20 Milliarden D-Mark für sowjetische Zustimmung
Und das monetäre Tauziehen geht bis zum Schluss. Am 10. September, zwei Tage vor der Unterzeichnung des Zwei-Plus-Vier-Vertrages in Moskau, telefonieren Kohl und Gorbatschow erneut. Kanzlerberater Horst Teltschik berichtet in seinem Buch "329 Tage", dass es bei diesem Gespräch zentral um die finanziellen Leistungen Deutschlands ging.
Kohl habe einen Gesamtbetrag von zwölf Milliarden D-Mark angeboten.
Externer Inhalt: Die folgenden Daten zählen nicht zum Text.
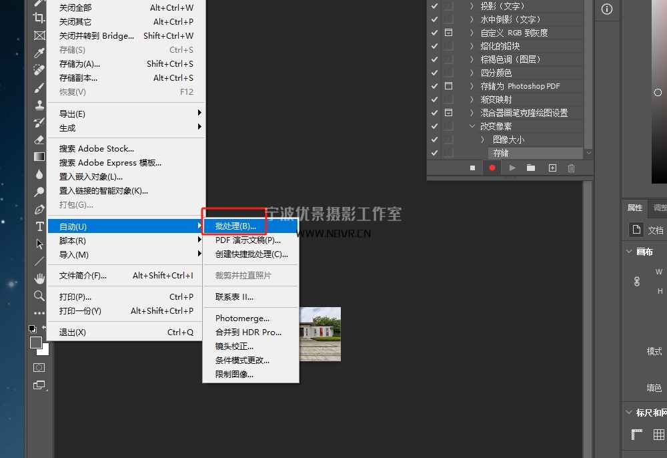Screen dimensions: 667x458
Task: Pick the Eraser tool
Action: (39, 140)
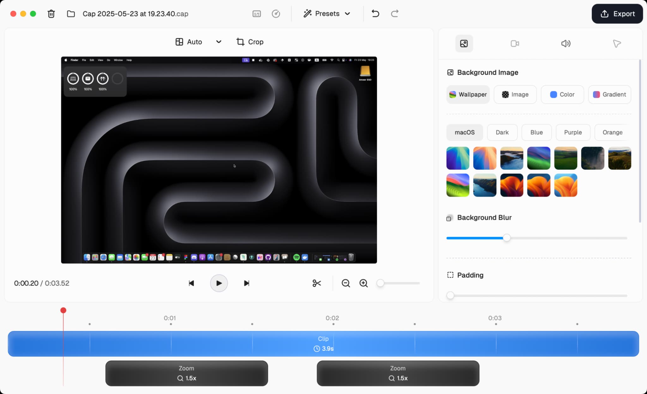Export the recording
Viewport: 647px width, 394px height.
(617, 14)
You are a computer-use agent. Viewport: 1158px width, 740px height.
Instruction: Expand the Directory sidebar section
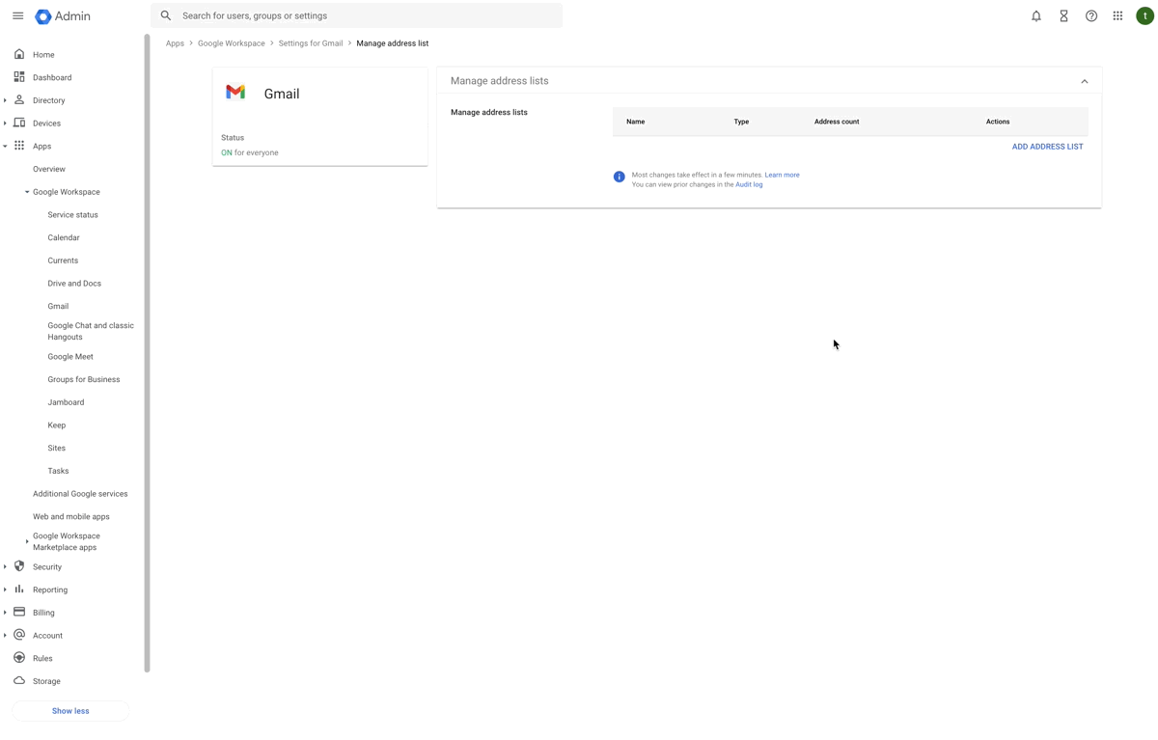[5, 99]
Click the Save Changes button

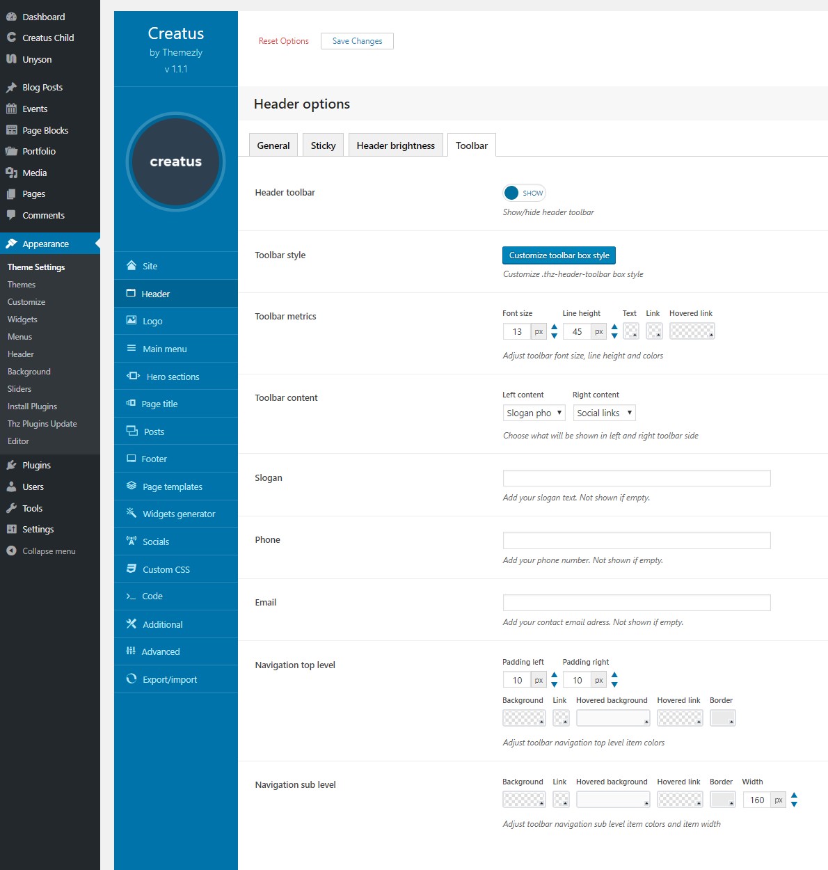[x=357, y=41]
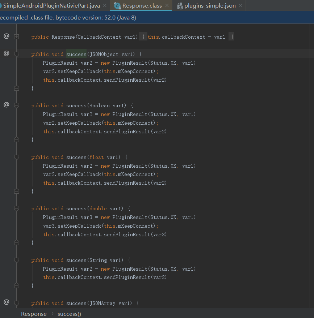Collapse the success(JSONObject) method
The width and height of the screenshot is (314, 318).
(x=17, y=54)
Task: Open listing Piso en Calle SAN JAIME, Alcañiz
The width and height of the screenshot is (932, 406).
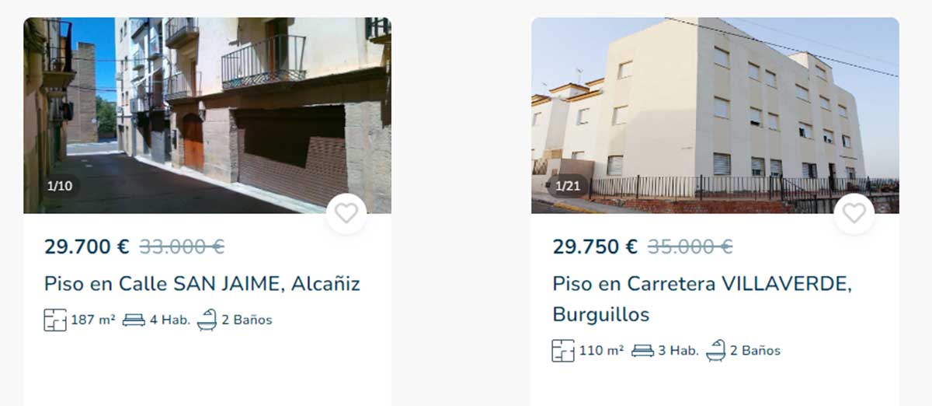Action: point(202,283)

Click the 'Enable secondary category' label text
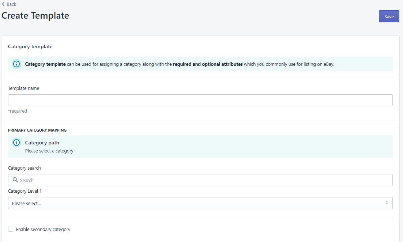click(x=43, y=230)
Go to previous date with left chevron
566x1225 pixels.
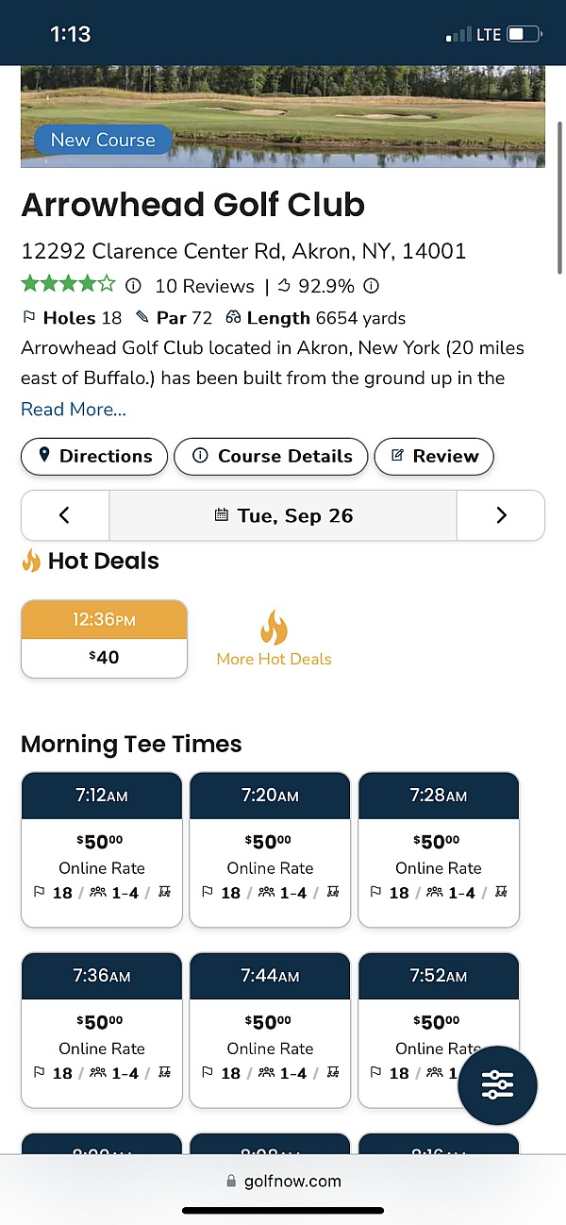coord(65,515)
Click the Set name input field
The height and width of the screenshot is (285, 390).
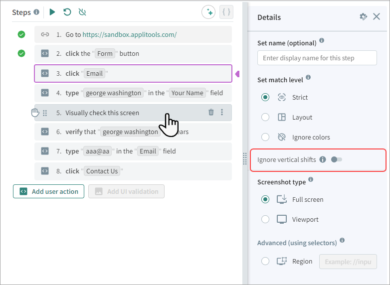(317, 58)
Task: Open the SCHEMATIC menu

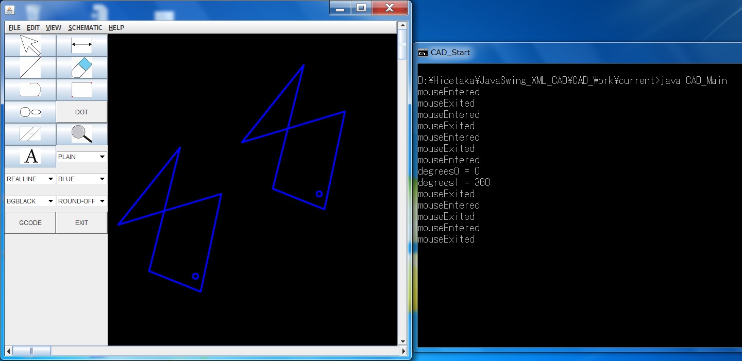Action: tap(85, 28)
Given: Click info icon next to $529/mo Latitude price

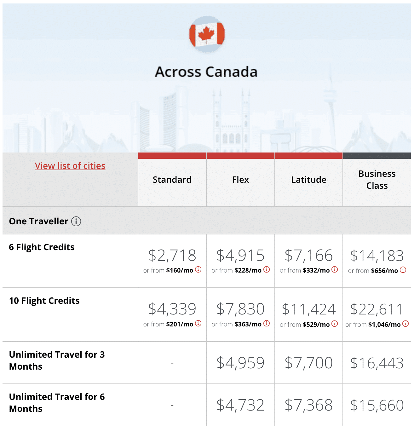Looking at the screenshot, I should click(335, 324).
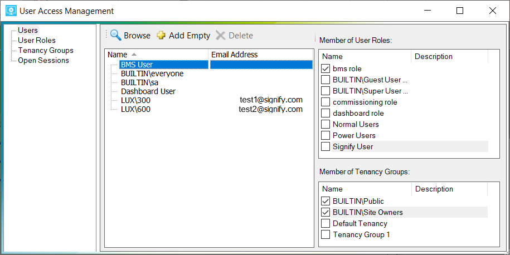Click the Description header in User Roles
510x255 pixels.
coord(434,56)
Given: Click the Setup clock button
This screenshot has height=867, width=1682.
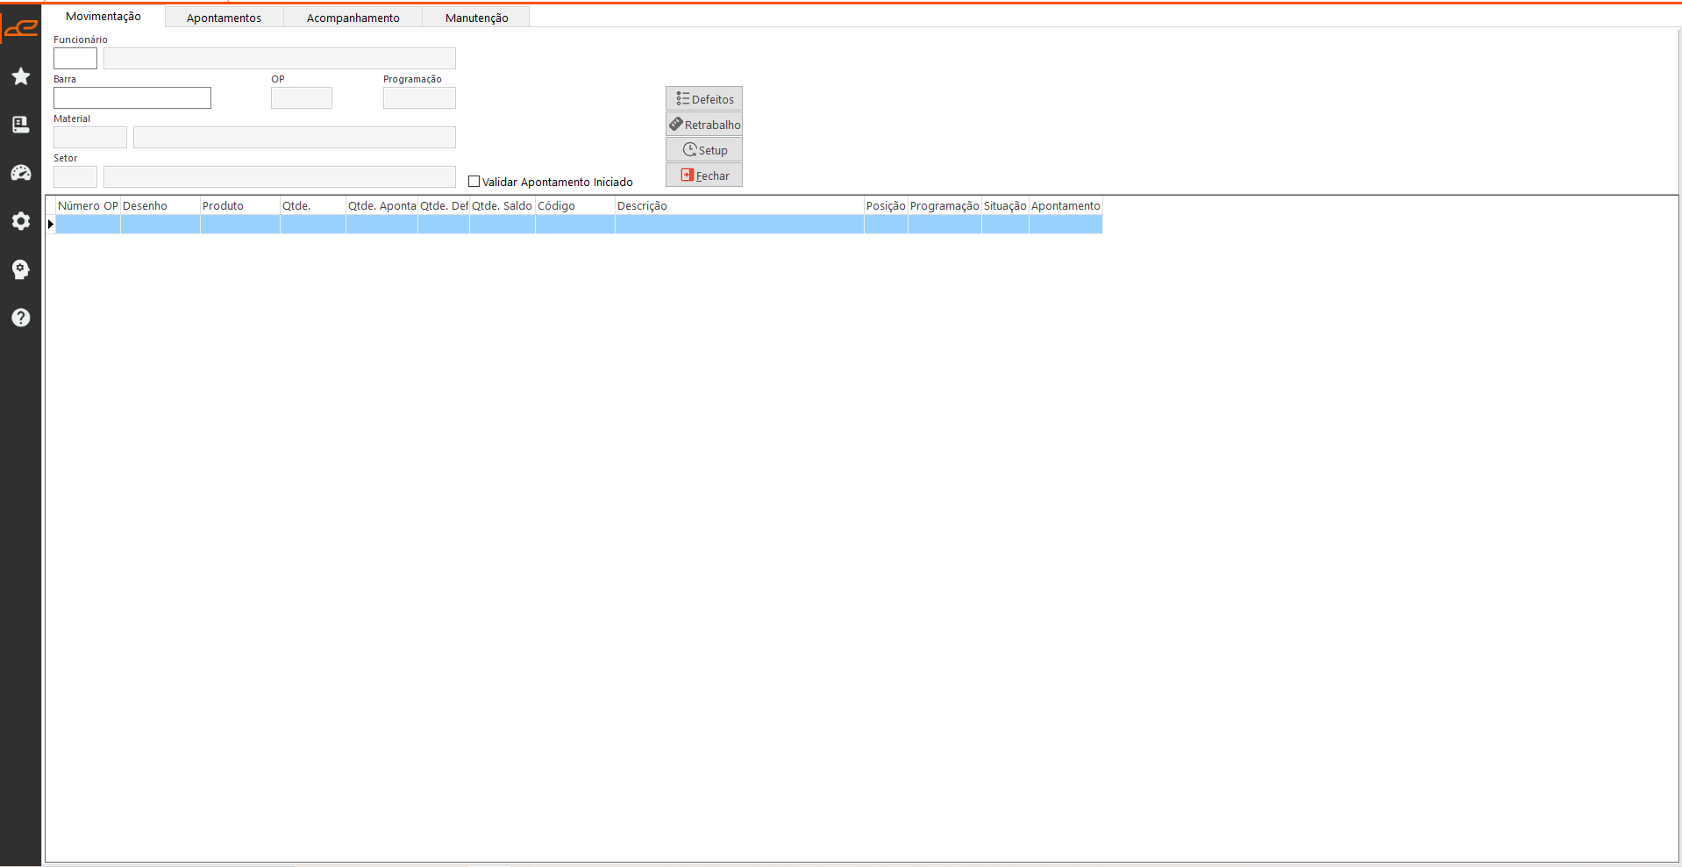Looking at the screenshot, I should click(x=704, y=150).
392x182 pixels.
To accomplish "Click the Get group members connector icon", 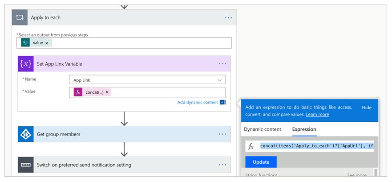I will coord(26,134).
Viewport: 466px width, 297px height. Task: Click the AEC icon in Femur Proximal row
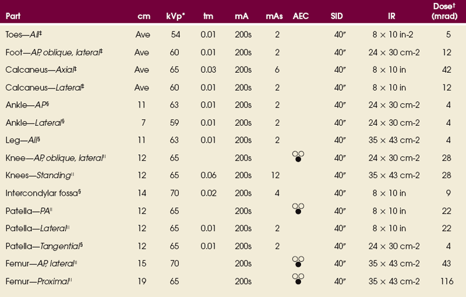click(299, 279)
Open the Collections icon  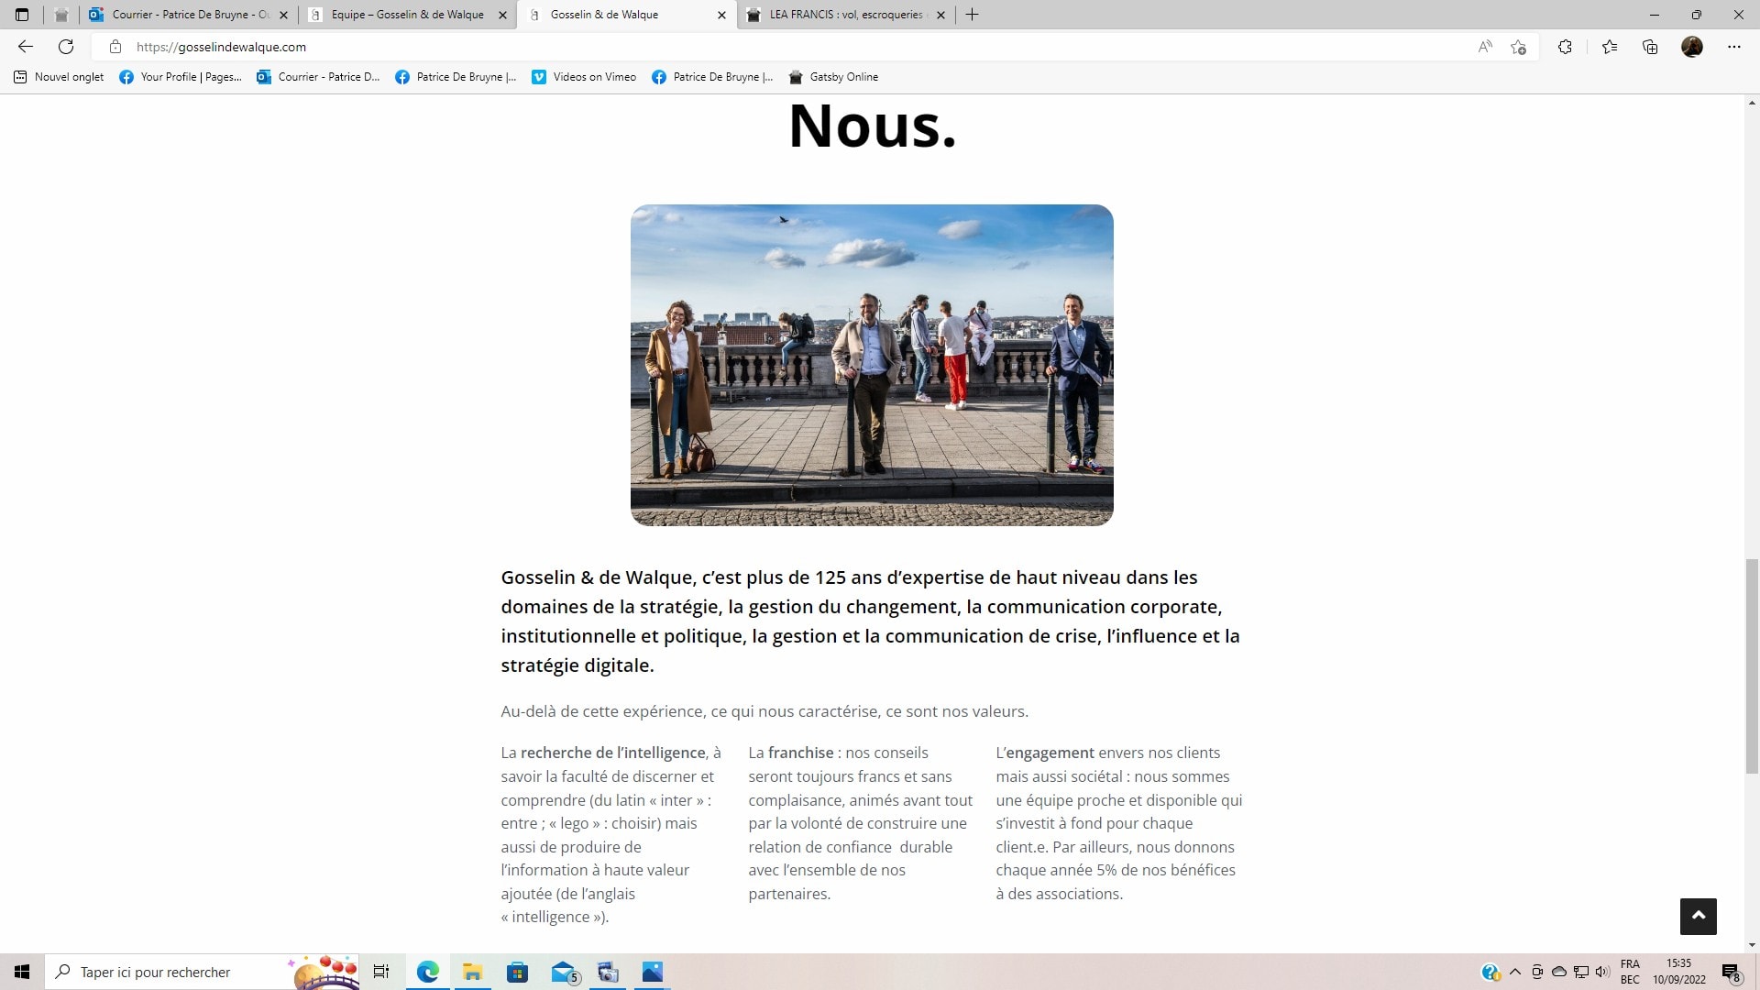(x=1650, y=47)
Gorbatschow hingegen forderte mit Hinweis auf die schwierige Wirtschaftssituation der UdSSR 15 bis 16 Milliarden D-Mark. Als das Gespräch festzufahren drohte, offerierte Kohl einen zusätzlichen zinslosen Kredit in Höhe von drei Milliarden D-Mark. Gorbatschow habe dieses Angebot "spürbar erleichtert" aufgenommen. Rechnet man zu den im September 1990 ausgehandelten 15 Milliarden noch den bereits im Juli, kurz vor dem Parteitag der KPdSU vereinbarten Fünf-Milliarden-Kredit hinzu, so hat die Zustimmung Moskaus zur deutschen Einheit etwa 20 Milliarden D-Mark gekostet.
Jahrelanger Abzug der sowjetischen Streitkräfte
Fast vier Jahre dauert dann noch der ausgehandelte Abzug der Gruppe der Sowjetischen Streitkräfte in Deutschland (GSSD). 546.200 Soldaten, Offiziere nebst ihren Angehörigen müssen nach Russland zurückgebracht werden. Hinzu kommen 123.629 schwere Waffen und sonstiges militärisches Gerät. Am 31. August 1994 geht mit einer Feier im Schauspielhaus am Berliner Gendarmenmarkt diese Ära zu Ende. Einen Tag später ist die Bundesrepublik Eigentümerin von 3.000 mehr oder weniger abgewirtschafteten Kasernen und verseuchten Grundstücken.